In the stretch of records from the line containing "Open the overflow menu on the HabitWar post" through the line containing "Action: (357, 43)", change "Point Calculation" to "Score Calculation" and reproduce those lines with everything else unchanged. Omit the pictures from your answer.

> DATA LISTING
++++++++++++++++++++
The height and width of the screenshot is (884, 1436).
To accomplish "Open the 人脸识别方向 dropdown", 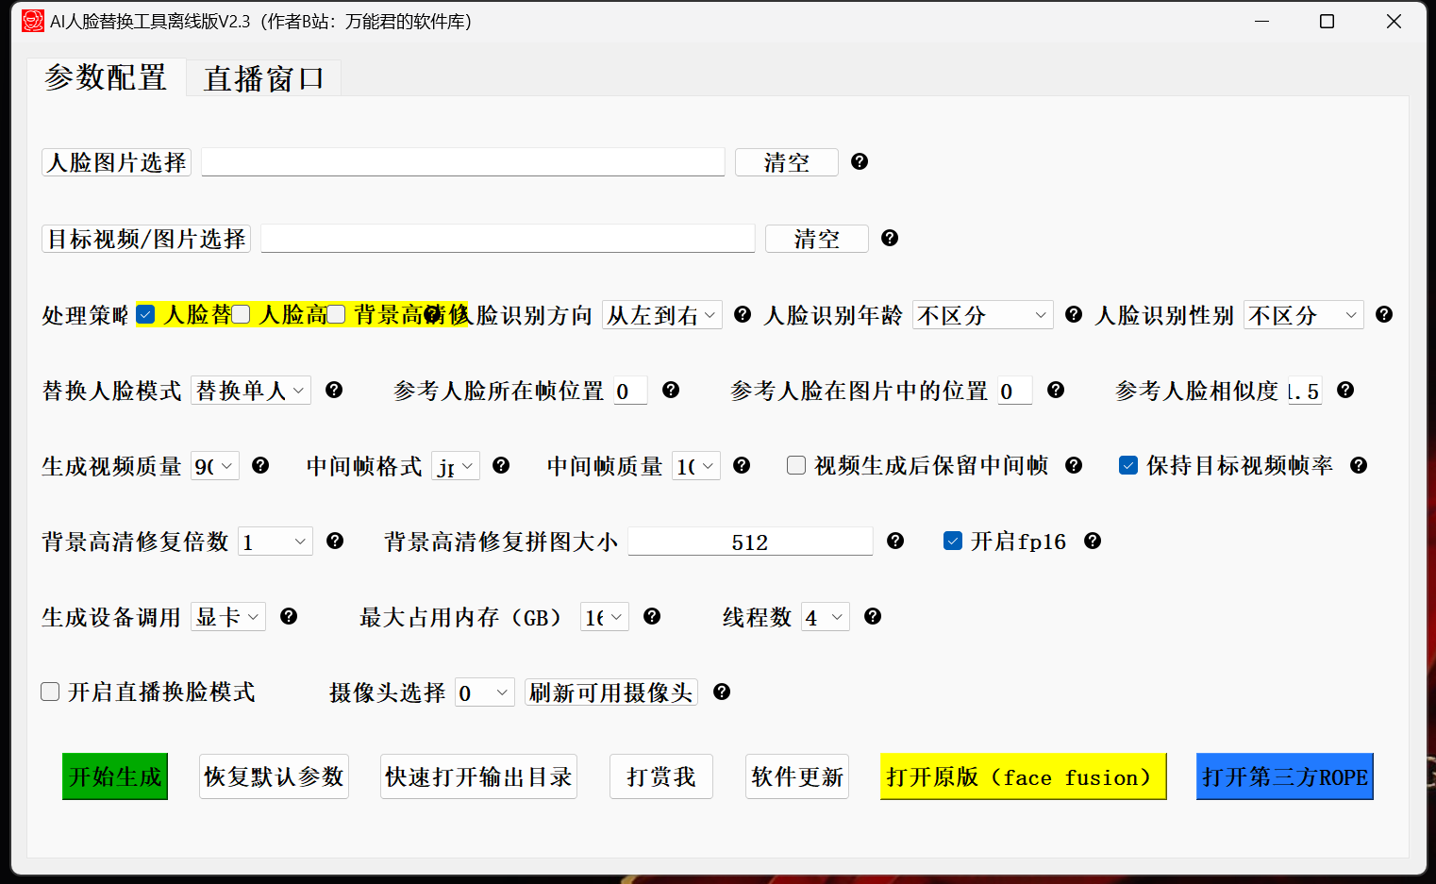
++++++++++++++++++++
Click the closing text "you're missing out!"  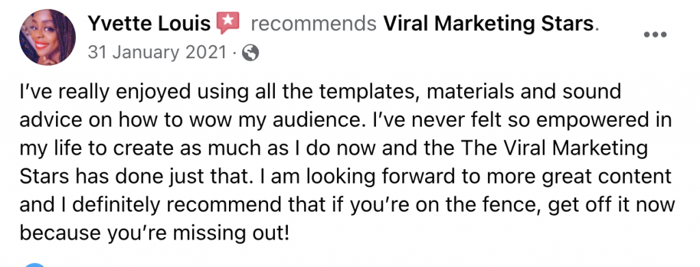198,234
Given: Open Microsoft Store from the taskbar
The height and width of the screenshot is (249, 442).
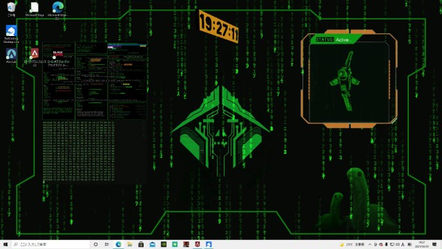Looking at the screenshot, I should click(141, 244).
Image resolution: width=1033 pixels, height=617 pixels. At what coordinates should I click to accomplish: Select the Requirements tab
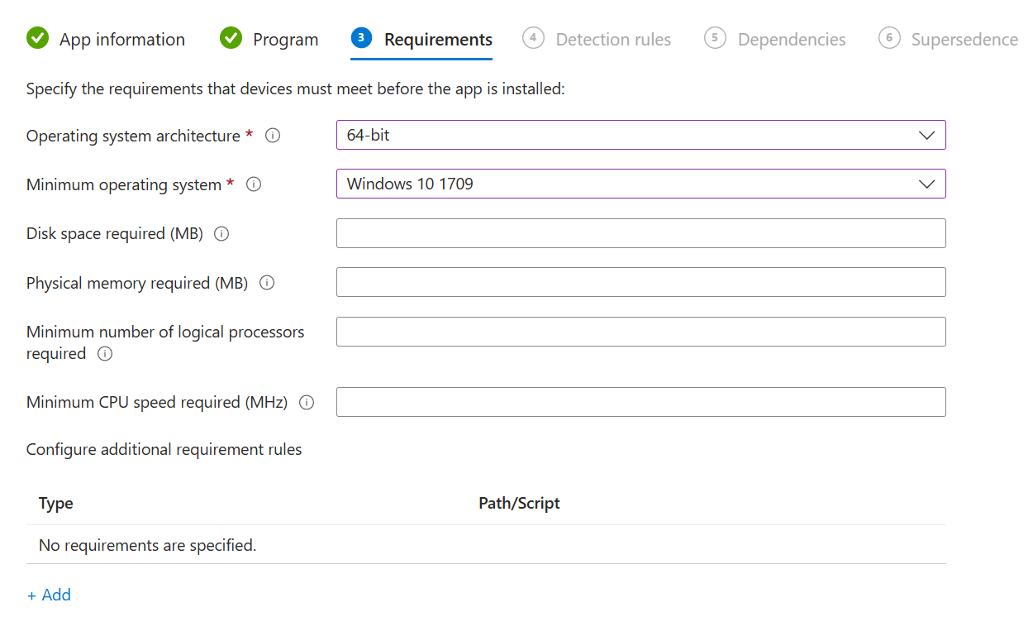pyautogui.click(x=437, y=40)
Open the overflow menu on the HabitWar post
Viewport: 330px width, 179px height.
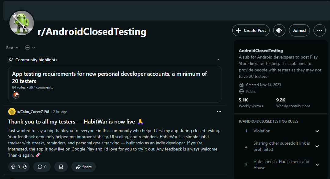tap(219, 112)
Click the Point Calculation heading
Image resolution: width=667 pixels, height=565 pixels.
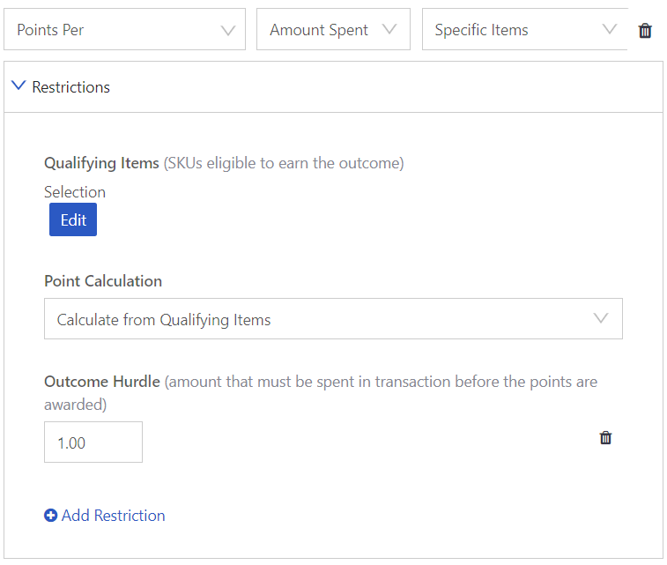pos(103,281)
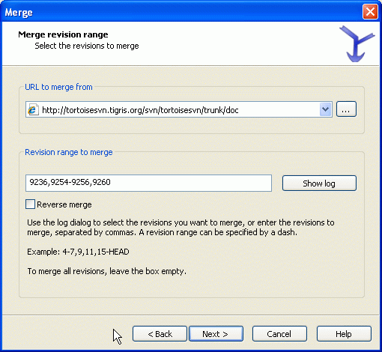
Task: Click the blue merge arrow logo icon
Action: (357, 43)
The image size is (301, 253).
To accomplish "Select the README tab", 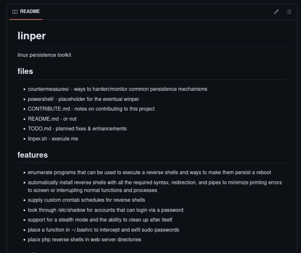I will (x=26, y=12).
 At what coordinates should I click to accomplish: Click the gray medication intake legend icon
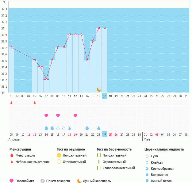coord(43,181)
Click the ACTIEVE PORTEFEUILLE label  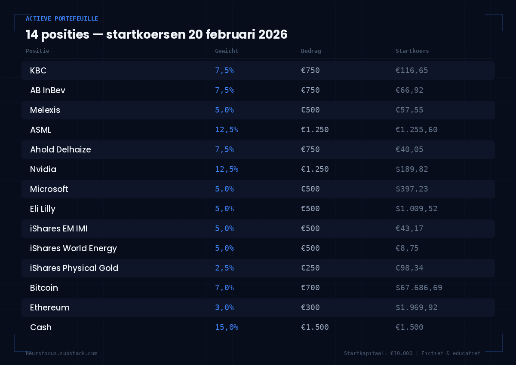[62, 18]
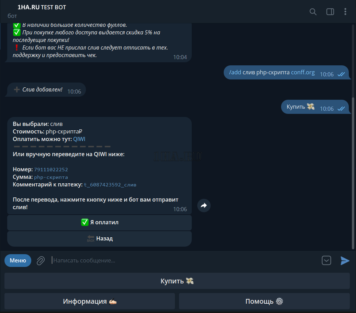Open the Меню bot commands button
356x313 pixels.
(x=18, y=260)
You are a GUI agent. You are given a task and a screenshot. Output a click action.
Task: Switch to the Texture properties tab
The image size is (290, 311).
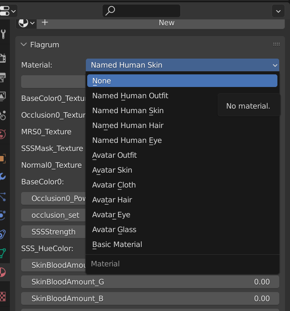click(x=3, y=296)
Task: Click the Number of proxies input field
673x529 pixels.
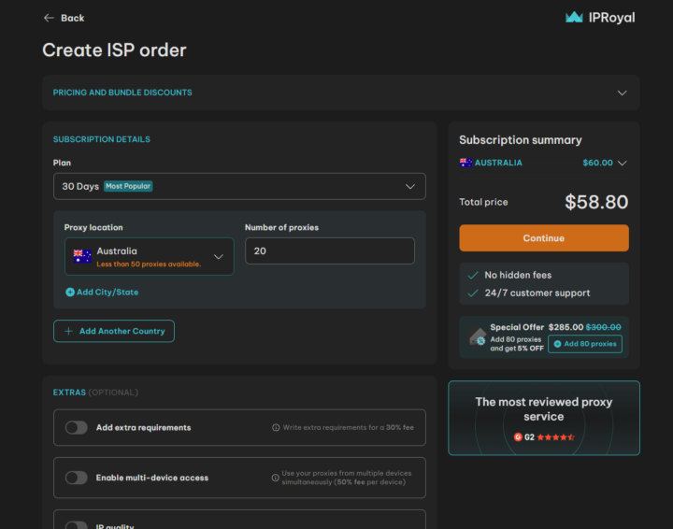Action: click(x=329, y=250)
++++++++++++++++++++
> TASK RESULT
Open the overflow menu on the HabitWar post
Viewport: 330px width, 179px height.
tap(219, 112)
Click the Score Calculation heading
Image resolution: width=667 pixels, height=565 pixels.
pos(103,281)
Task: Click the blue merge arrow logo icon
Action: (357, 43)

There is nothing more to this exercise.